Thème :
Société et institutions
Cyprien Tanguay et le fonds d’emprunt municipal
Jean-Charles Fortin, INRS-Urbanisation Culture et Société. 24 septembre 2003
Au milieu du XIXe siècle, le gouvernement de l’Union tente à plusieurs reprises de mettre sur pied une administration locale dans chacune des paroisses et des cantons habités du Bas-Canada. Les communautés locales ne sont guère réceptives à ce nouveau palier de gouvernement qui devra se financer grâce aux taxes prélevées dans les municipalités auprès des contribuables. Le curé de la paroisse de Saint-Germain-de-Rimouski, désespéré de ne pouvoir continuer le chantier de la nouvelle église de sa paroisse, va trouver moyen de faire financer par l’État son coûteux projet en détournant les subventions prévues pour la mise en place du nouveau pallier administratif.

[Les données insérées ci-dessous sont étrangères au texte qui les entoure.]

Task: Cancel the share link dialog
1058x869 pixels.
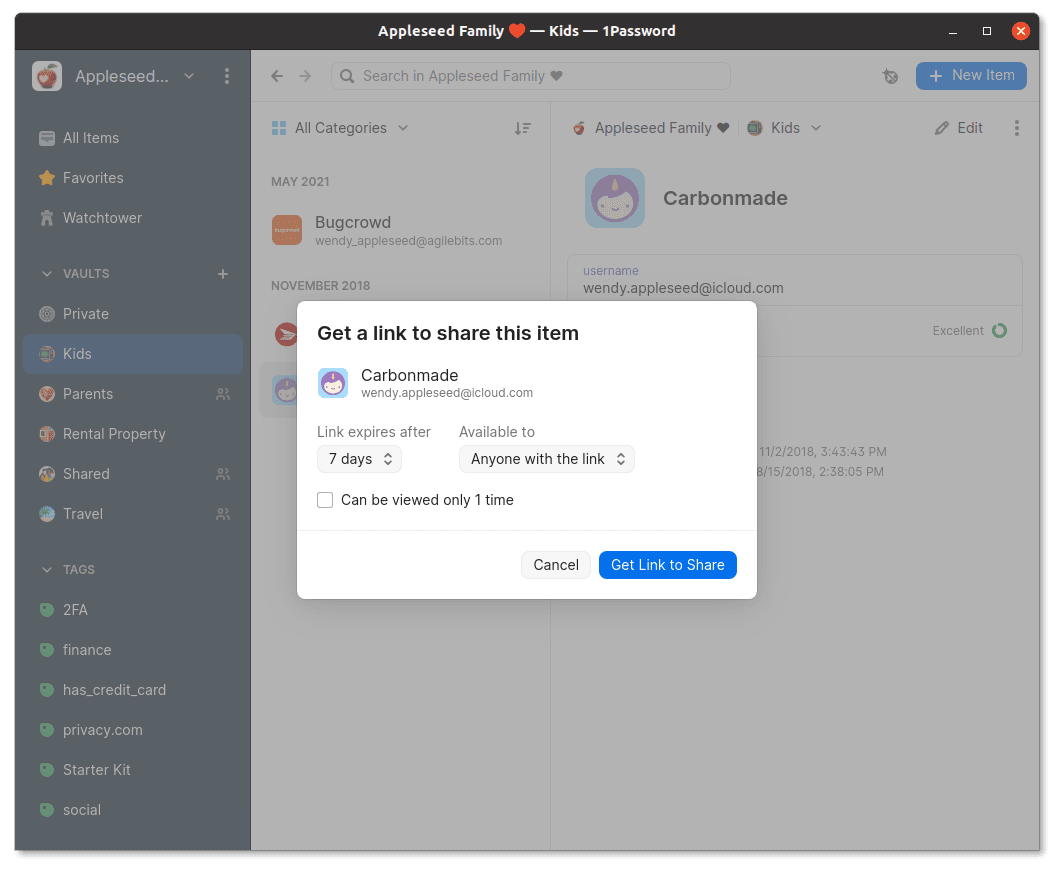Action: pos(555,564)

Pour faciliter les premières interventions des institutions municipales, le gouvernement de l’Union instaure un fonds d’emprunt municipal, grâce auquel les corporations locales ont accès au marché britannique des capitaux à un taux privilégié, afin de construire édifices publics, routes et ponts. Au total, près de 10 millions de dollars seront empruntés dans le Haut et le Bas-Canada (l’Ontario et le Québec), et la majorité des prêts serviront à la construction des chemins de fer. Parmi les plus gros emprunteurs québécois, on retrouve les villes de Québec et de Montréal, ainsi que la municipalité de paroisse de Saint-Germain-de-Rimouski, qui obtient 50 000 $ pour reconstruire le pont sur la rivière Rimouski, améliorer ses installations portuaires et construire une route depuis le quai jusqu’au futur chemin Taché qui doit traverser le haut pays en territoire cantonal, parallèlement à la côte.

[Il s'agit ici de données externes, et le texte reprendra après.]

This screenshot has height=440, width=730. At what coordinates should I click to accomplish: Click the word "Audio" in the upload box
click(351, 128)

C’est le curé Tanguay qui a procédé à une évaluation foncière sommaire des propriétés de façon à obtenir l’imposant emprunt. Au printemps 1858, il va lui-même chercher l’argent à Toronto, où siège alors le gouvernement de l’Union, en compagnie de Michel-Guillaume Baby, le député du comté de Rimouski. Aussitôt l’argent confié au conseil municipal, Tanguay, curé de la paroisse Saint-Germain-de-Rimouski et desservant la nouvelle paroisse voisine de Saint-Anaclet, fait emprunter par ses deux conseils de fabrique plus de 43 000 $ pour la construction des deux églises. Pour sauver ce qui reste de l’emprunt, le maire et quelques notables se font confier les quelques milliers de dollars résiduels. En 1859, quand arrive l’heure du premier remboursement de l’emprunt, il ne reste plus un sou, sans qu’aucun des travaux prévus dans la demande au fonds d’emprunt municipal n’ait été réalisé.

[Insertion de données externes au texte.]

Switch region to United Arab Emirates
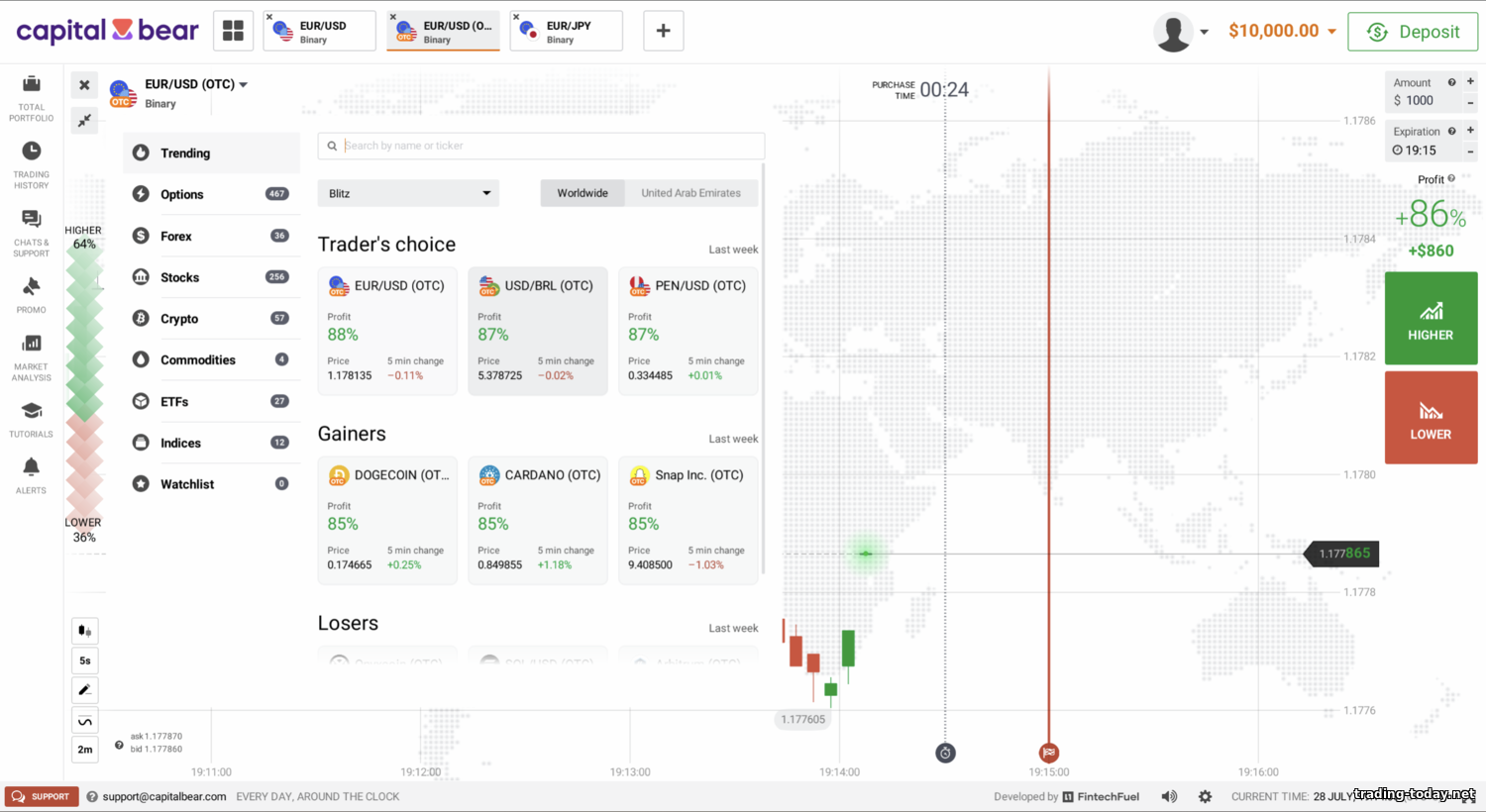Viewport: 1486px width, 812px height. coord(690,193)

À Noël 1862, les paroissiens de Rimouski peuvent enfin inaugurer leur grande église de pierre conçue d’après les plans du célèbre architecte Victor Bourgeau. Mais l’abbé Tanguay n’est déjà plus là, s’étant vu confier une paroisse dans Bellechasse par son évêque. Cependant la paroisse Saint-Germain dispose désormais d’un magnifique temple de pierre, ce qui la favorise dans le choix du siège épiscopal pour le nouveau diocèse qui doit bientôt être érigé à l’est de Rivière-du-Loup, sur les deux rives de l’estuaire du Saint-Laurent. Jean Langevin, le premier évêque du diocèse de Rimouski, découvre alors le gouffre financier hérité du désastreux emprunt contracté pour édifier ce qui constitue désormais la cathédrale diocésaine.
Monseigneur Langevin doit dès lors trouver une solution pour débarrasser la paroisse mère du diocèse du lourd fardeau qui compromet les projets d’expansion de l’entreprenant évêque. En juillet 1867, six semaines à peine après son installation, Langevin a trouvé la solution. Il demande à la législature québécoise la création d’une nouvelle ville, Saint-Germain de Rimouski, dont le territoire restreint englobe cette partie de la municipalité de paroisse où sont érigés tous les édifices religieux. Appuyé par son frère, l’influent Hector Langevin, député à Québec et à Ottawa, la résolution a force de loi en 1869. Une nouvelle ville est née, libre de dettes. La municipalité de paroisse devra, quant à elle, traîner seule le boulet de l’endettement qui se gonfle au fil des ans. En 1880, la somme atteint 141 000 $. Encore en 1918, le gouvernement du Québec, qui a hérité des créances du fonds municipal en 1867, demande en vain le remboursement de l’emprunt de 1858.
Tout semble indiquer que l’emprunt ne sera jamais remboursé. Cette défection ne place cependant pas Rimouski dans une classe à part, car la plupart des municipalités ont failli à leurs obligations, en tout ou en partie. Ce n’est toutefois qu’à Rimouski que l’emprunt a servi à un usage aussi particulier, alors que l’argent des banquiers londoniens a servi à bâtir des églises catholiques! Cyprien Tanguay sera, lui, appelé à un autre destin. Au terme de ses dépouillements des registres des paroisses catholiques du Québec, il deviendra « le père de la généalogie au Québec ».
Bibliographie :
Fortin, Jean-Charles, Antonio Lechasseur et al. Histoire du Bas-Saint-Laurent. Québec, IQRC, 1993. 864 p.
Faucher, Albert. « Le fonds d’emprunt municipal dans le Haut-Canada, 1852-1867 », Recherches sociographiques, vol. 1, n° 1, janvier-mars 1960, p. 7-31.